▶ WHAT IS EXPECTED
In the article on DBCC CHECKDB below, condense the paragraph beginning "This article is about the approach" into a short bulleted list that keeps its main facts.

▶ DOCUMENT SEGMENT
++++++++++++++++++++

The primary purpose is to check for consistency errors, and should ideally be run every day.
This is one of the 50 SQL Server best practices that every DBA should follow.
The basic syntax is:
DBCC CHECKDB ('YourDatabase') WITH NO_INFOMSGS
NO_INFOMSGS prevents an excessive number of informational messages from being generated. There are several other options, but this is the syntax you should aim to use as it performs all integrity checks.
This may take a long time on large databases and you may want to specify the PHYSICAL_ONLY option. This checks physical on-disk structures, but omits the internal logical checks. The syntax is:
DBCC CHECKDB ('YourDatabase') WITH PHYSICAL_ONLY
It Has Found A Problem - What Do I Do?
This article is about the approach to take to recover the corrupt data, but don't forget to investigate the cause. Corruption, thankfully, is very rare but make sure your disks and/or SAN are checked thoroughly to identify the cause. It is also worth looking at the Windows event logs - sometimes you will see an error message that helps your investigation.
By far the best option for fixing the corruption is to restore from a backup, but let's look at how you investigate which pages are affected and what type of data is affected:
Look at the output from DBCC CHECKDB. You may see something like this:
Object ID 2088535921, index ID 0, partition ID 72345201021503994, alloc unit ID 72345201051571606 (type In-row data): Page (1:94299) could not be processed. See other errors for details. Msg 8939, Level 16, State 98, Line 1 Table error: Object ID 2088535921, index ID 0, partition ID 72345201021503994, alloc unit ID 72345201051571606 (type In-row data), page (1:94299). Test (IS_OFF (BUF_IOERR, pBUF->bstat)) failed. CHECKDB found 0 allocation errors and 2 consistency errors in table 'yourtable' (object ID 2088535921). CHECKDB found 0 allocation errors and 2 consistency errors in database 'yourdb'. repair_allow_data_loss is the minimum repair level for the errors found by DBCC CHECKDB (YourDatabase).
From this you can see which page is corrupted (1:94299)
The first thing to do is check if it is data in a heap, in a clustered index, or in a non-clustered index. In the above text you can see it is index ID 0. You could also examine the page (1:94299 in database 'YourDatabase') as follows:
DBCC TRACEON (3604, -1)
DBCC PAGE('YourDatabase', 1, 94299, 3)
In the output you will see something like:
Metadata: IndexId = n
If n is greater than 1 it is a non-clustered index and can safely be dropped and recreated. If n is 0 or 1 you have data corruption and need to perform one of the options described below.

++++++++++++++++++++

▶ ENTRIES SHOWN
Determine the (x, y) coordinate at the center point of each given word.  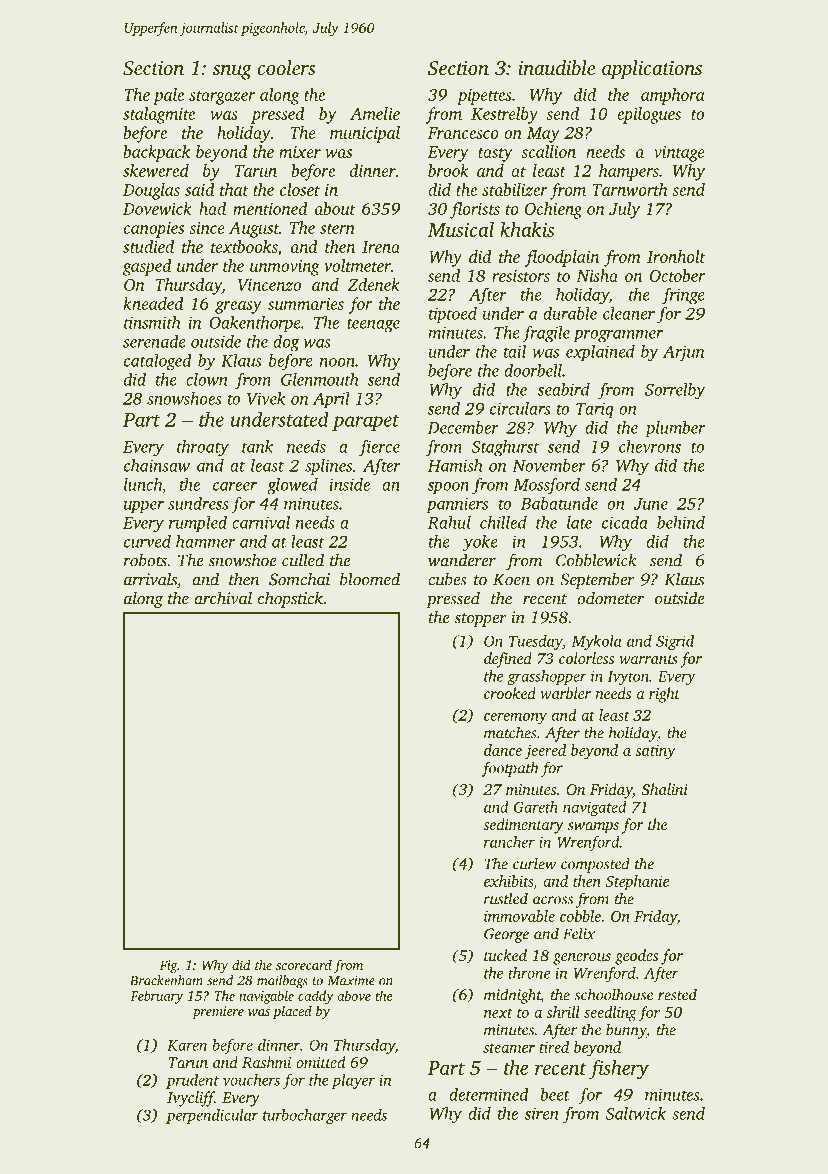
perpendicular (212, 1116)
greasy (238, 307)
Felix (579, 933)
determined (488, 1094)
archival (223, 598)
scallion (548, 151)
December (463, 427)
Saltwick (636, 1113)
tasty (495, 155)
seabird (564, 389)
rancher (509, 842)
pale (168, 96)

++++++++++++++++++++

▶ FINAL RESULT
- The article covers how to recover corrupt data, but the cause of the corruption should also be investigated.
- Corruption is very rare.
- Disks and/or the SAN should be checked thoroughly to identify the cause.
- The Windows event logs are worth reviewing, since they sometimes contain an error message that helps the investigation.